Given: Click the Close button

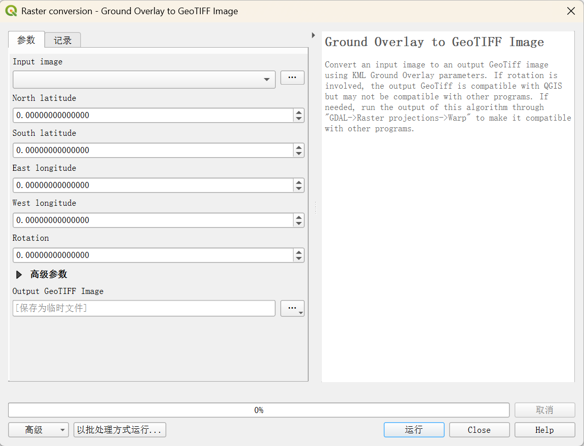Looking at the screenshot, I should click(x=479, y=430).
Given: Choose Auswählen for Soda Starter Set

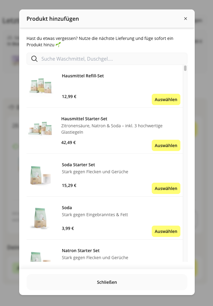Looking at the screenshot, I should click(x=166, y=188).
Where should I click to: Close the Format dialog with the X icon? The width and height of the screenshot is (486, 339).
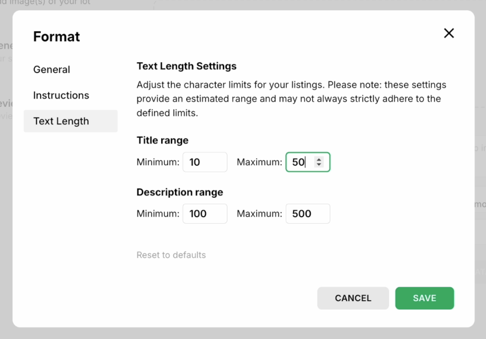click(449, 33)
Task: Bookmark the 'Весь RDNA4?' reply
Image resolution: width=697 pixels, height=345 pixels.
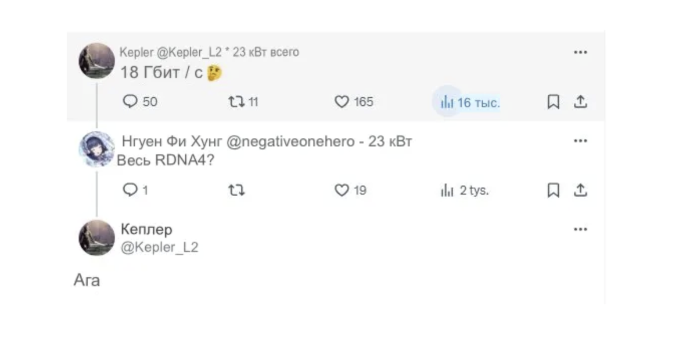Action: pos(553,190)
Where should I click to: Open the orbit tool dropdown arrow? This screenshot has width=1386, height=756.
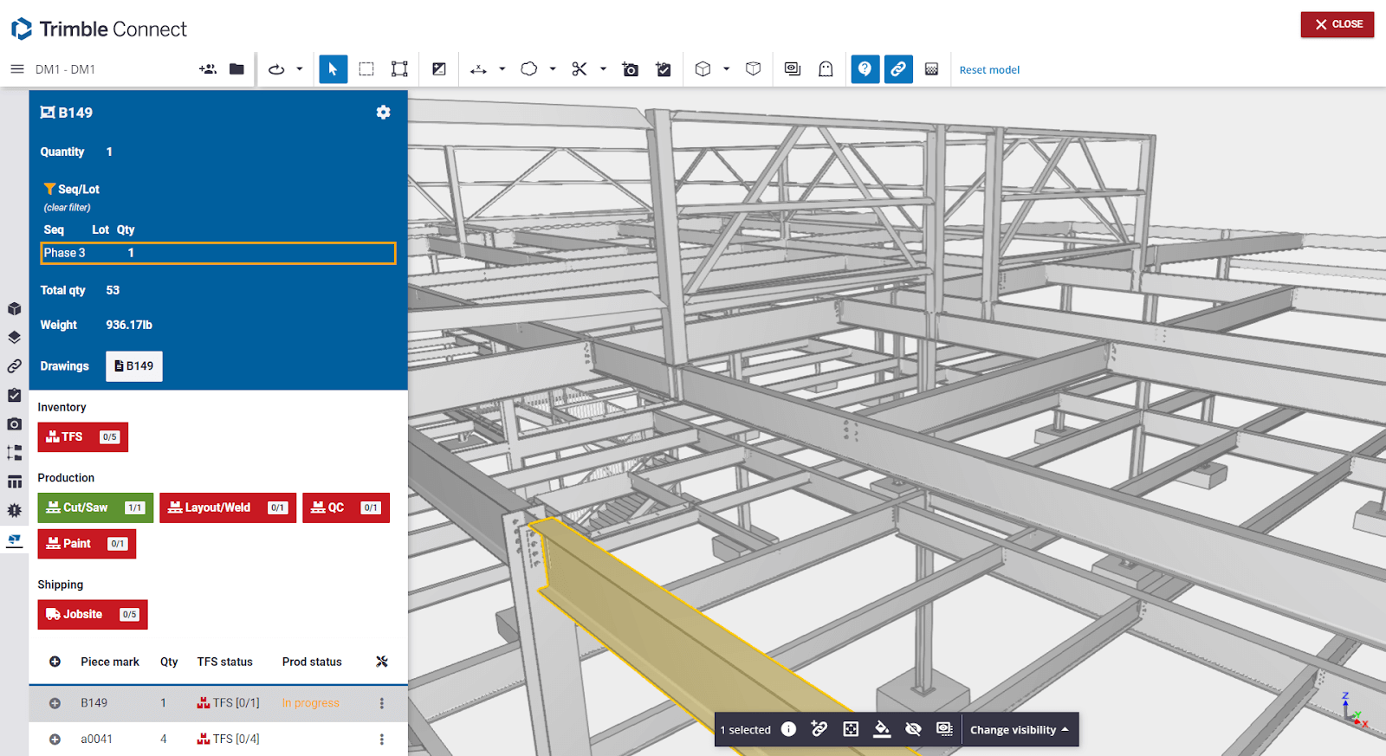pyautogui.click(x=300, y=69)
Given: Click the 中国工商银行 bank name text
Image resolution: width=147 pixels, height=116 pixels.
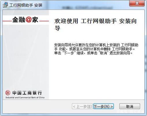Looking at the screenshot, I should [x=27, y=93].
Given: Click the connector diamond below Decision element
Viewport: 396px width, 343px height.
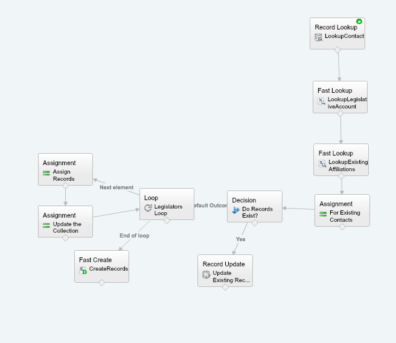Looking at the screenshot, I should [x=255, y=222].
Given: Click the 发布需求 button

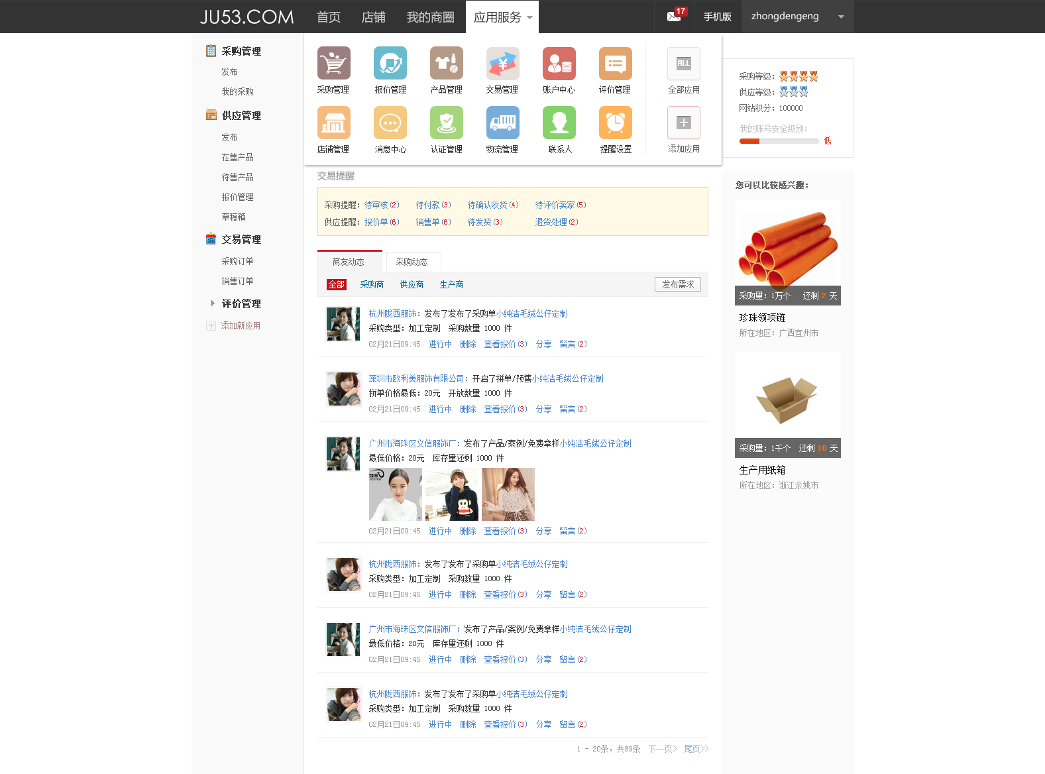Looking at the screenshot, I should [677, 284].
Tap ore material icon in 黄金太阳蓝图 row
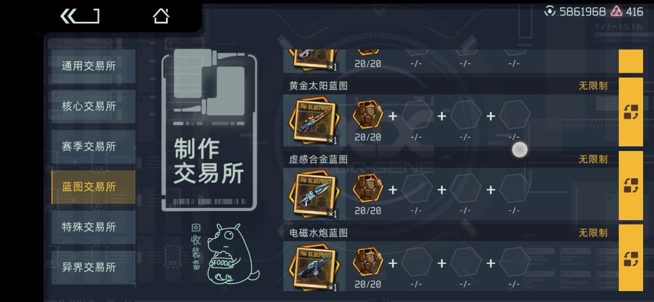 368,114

- _Your assignment_
Your job is to transcribe the entries above exactly; skip the pictures.

- _Answer box_
Given: Click the Close button

Looking at the screenshot, I should click(x=479, y=430).
Given: Choose Auswählen for Soda Starter Set

Looking at the screenshot, I should click(x=166, y=188).
Where should I click to: Close the Format dialog with the X icon? The width and height of the screenshot is (486, 339).
click(449, 33)
Task: Bookmark the 'Весь RDNA4?' reply
Image resolution: width=697 pixels, height=345 pixels.
Action: pos(553,190)
Where should I click to: Open the orbit tool dropdown arrow? This screenshot has width=1386, height=756.
pyautogui.click(x=300, y=69)
Given: Click the 中国工商银行 bank name text
Image resolution: width=147 pixels, height=116 pixels.
Looking at the screenshot, I should [x=27, y=93].
Given: Click the connector diamond below Decision element
Viewport: 396px width, 343px height.
Looking at the screenshot, I should [x=255, y=222].
Given: Click the 发布需求 button

Looking at the screenshot, I should [677, 284].
Tap ore material icon in 黄金太阳蓝图 row
 368,114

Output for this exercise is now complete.